◆ **PROBLEM DETAILS**
Each line that contains the string "computer" counts once; report how many such lines appear in the data, as a number only.

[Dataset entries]
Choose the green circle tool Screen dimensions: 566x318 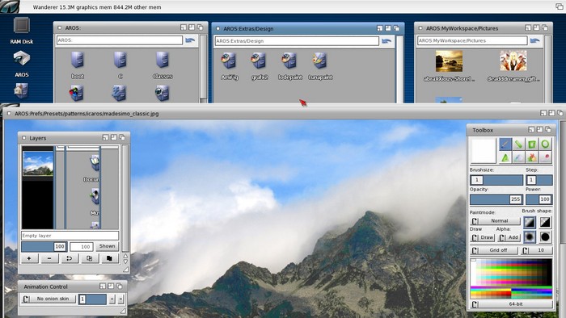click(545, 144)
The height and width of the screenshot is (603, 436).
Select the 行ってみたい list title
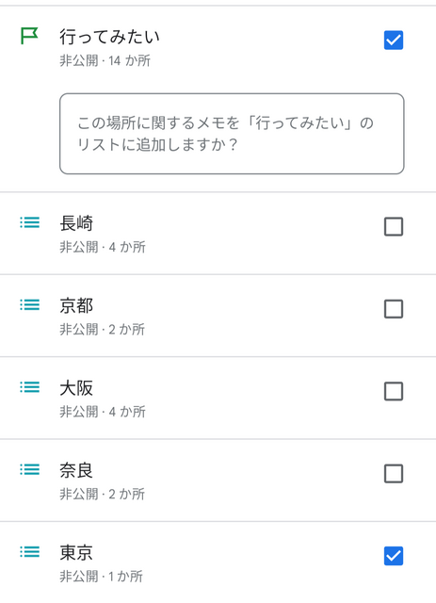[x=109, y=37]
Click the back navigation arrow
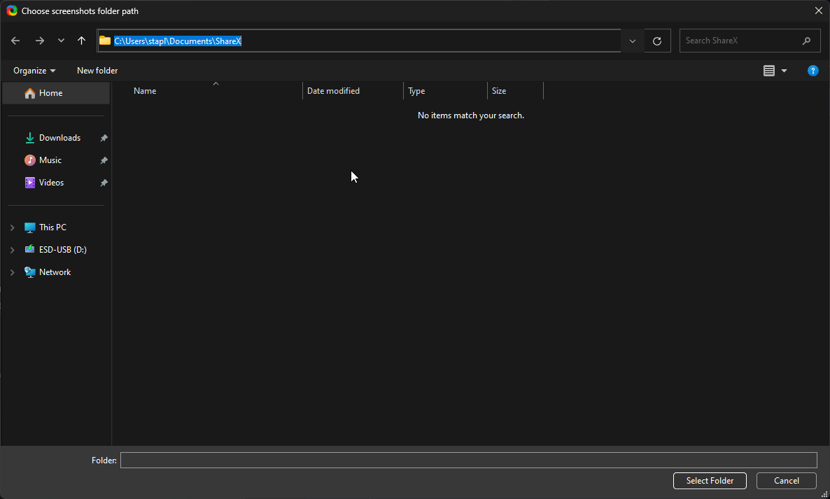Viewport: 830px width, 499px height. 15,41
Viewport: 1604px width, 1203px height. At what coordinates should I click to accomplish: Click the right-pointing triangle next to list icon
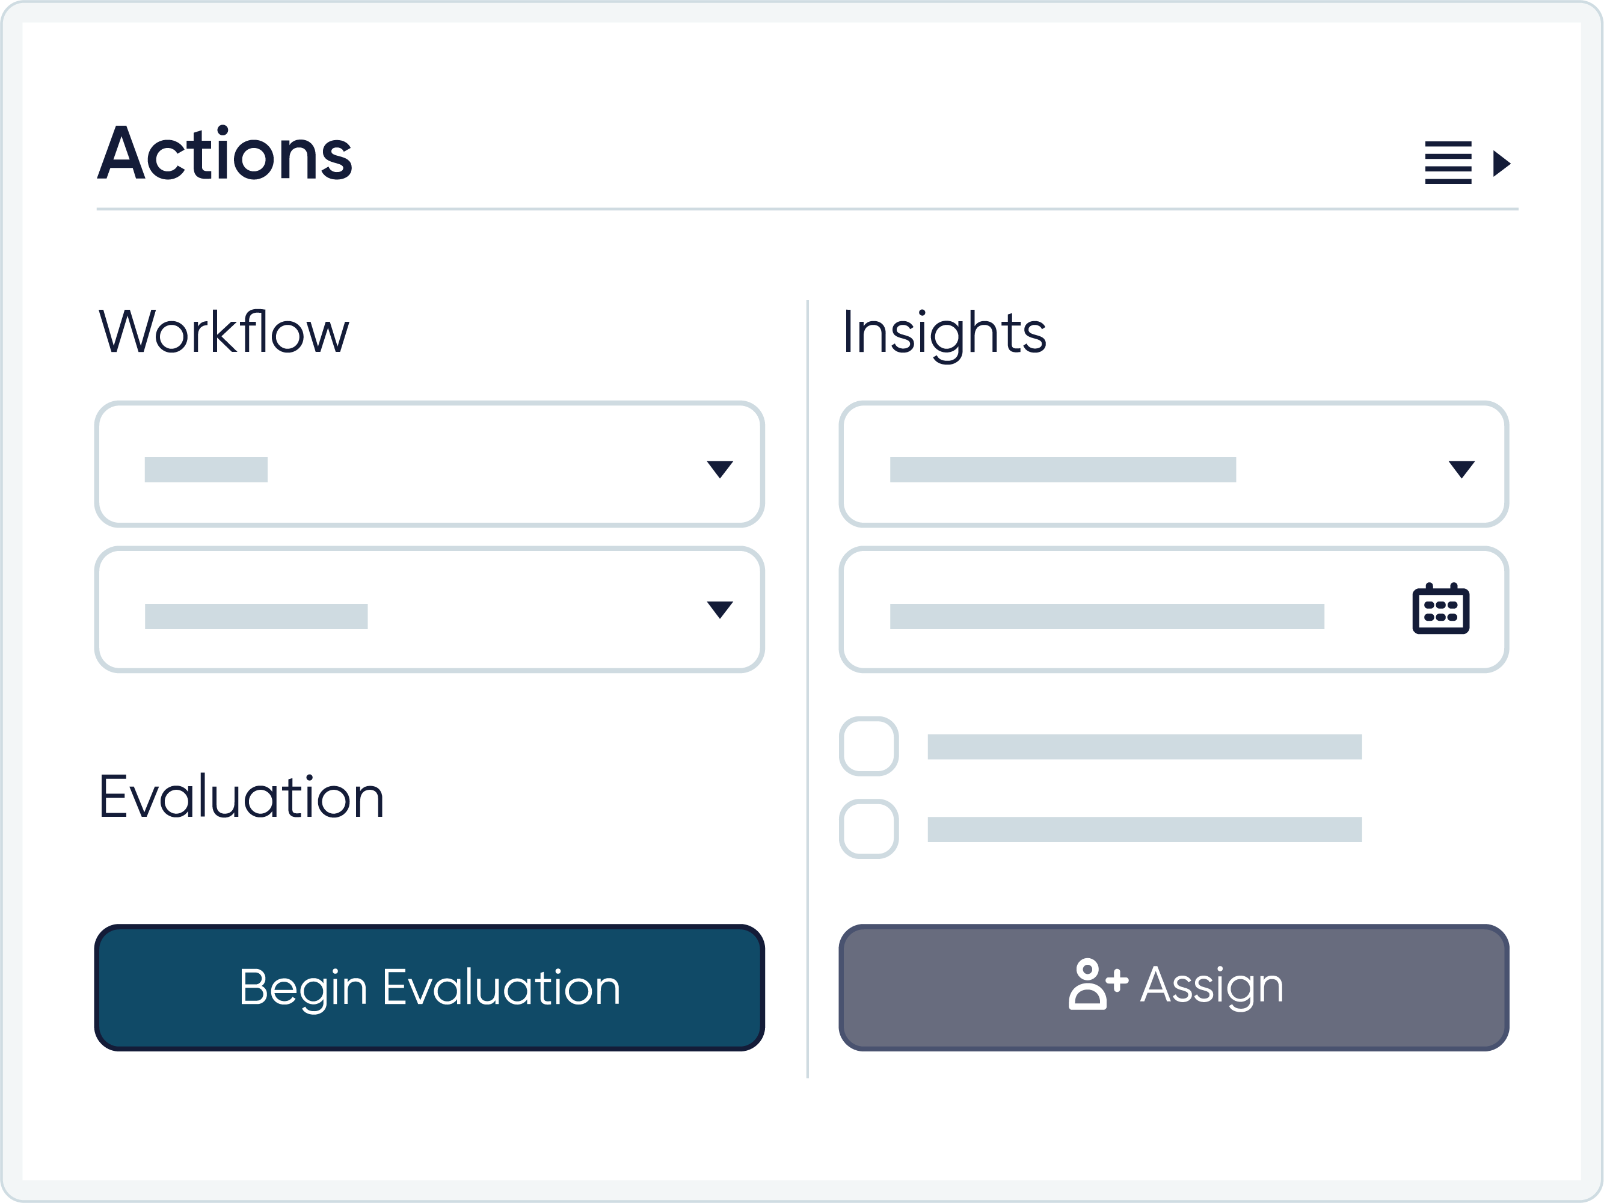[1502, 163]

...

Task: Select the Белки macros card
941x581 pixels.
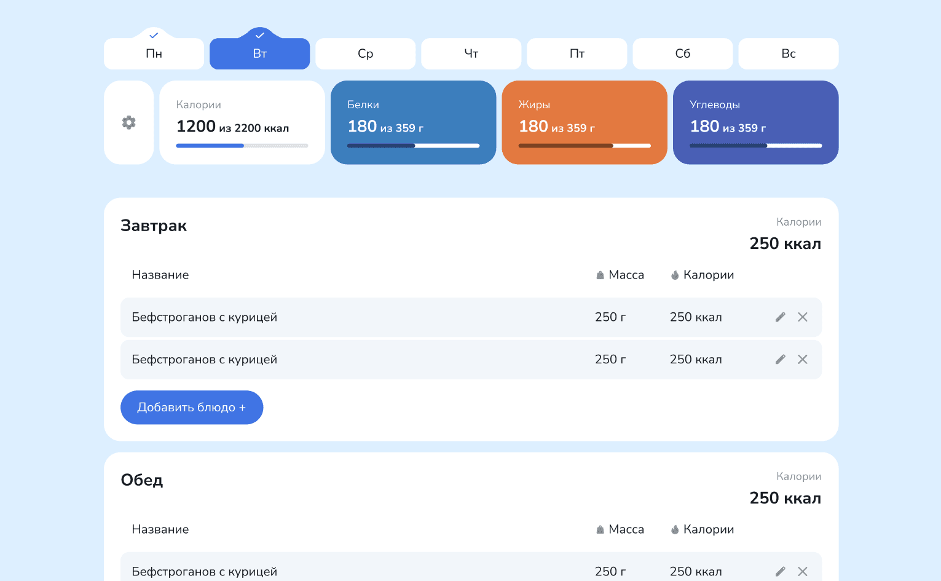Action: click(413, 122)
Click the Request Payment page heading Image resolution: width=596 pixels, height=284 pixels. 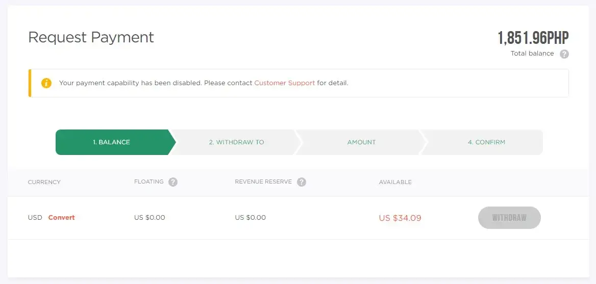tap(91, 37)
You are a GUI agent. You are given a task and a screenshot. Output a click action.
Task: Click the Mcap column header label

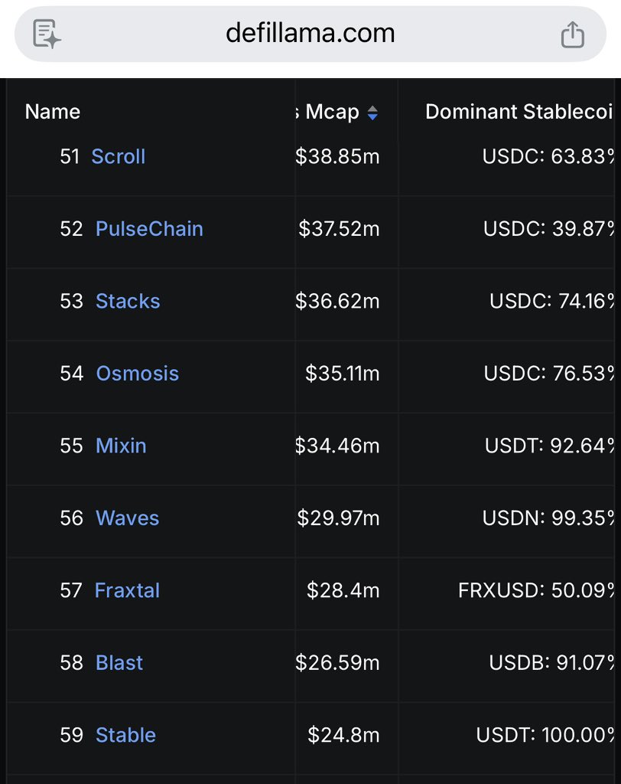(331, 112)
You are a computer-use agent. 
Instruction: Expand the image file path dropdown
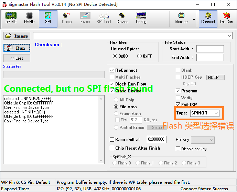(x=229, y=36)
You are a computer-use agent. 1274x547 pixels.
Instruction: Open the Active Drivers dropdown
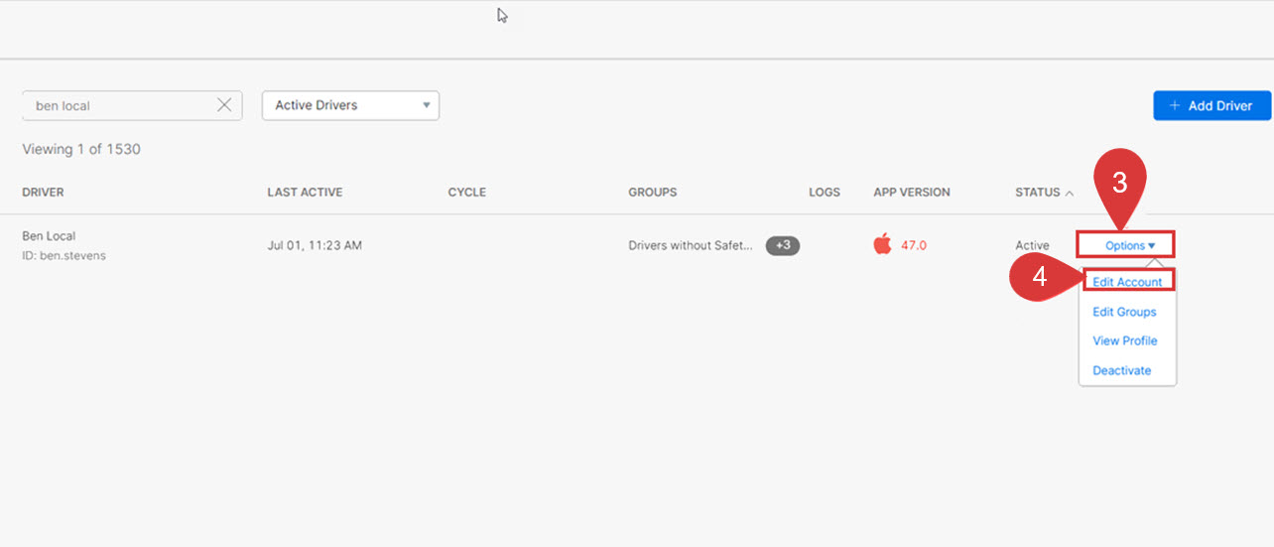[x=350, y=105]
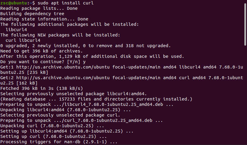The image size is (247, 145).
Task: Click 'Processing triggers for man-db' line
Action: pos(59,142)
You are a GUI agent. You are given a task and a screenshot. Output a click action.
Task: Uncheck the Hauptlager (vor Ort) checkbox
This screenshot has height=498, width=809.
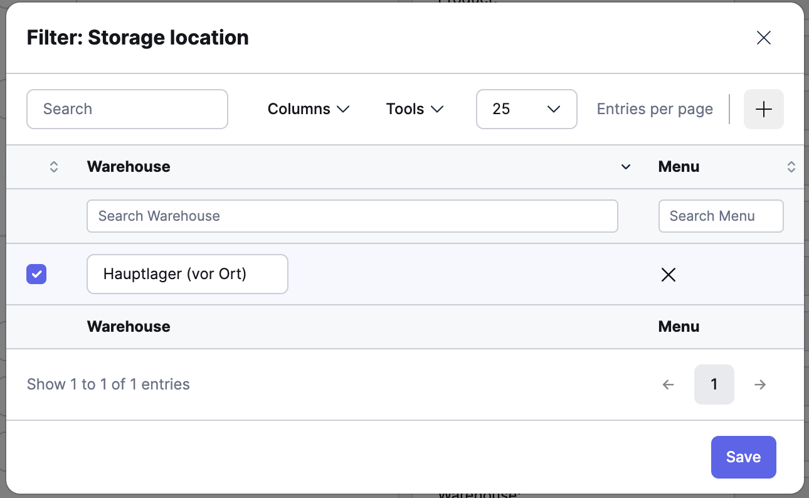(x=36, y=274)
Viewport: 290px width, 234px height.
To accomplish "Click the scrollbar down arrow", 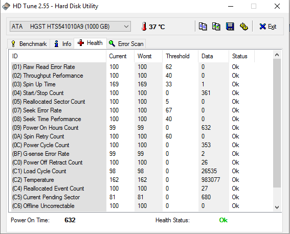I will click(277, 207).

◆ **EXPECTED ANSWER**
2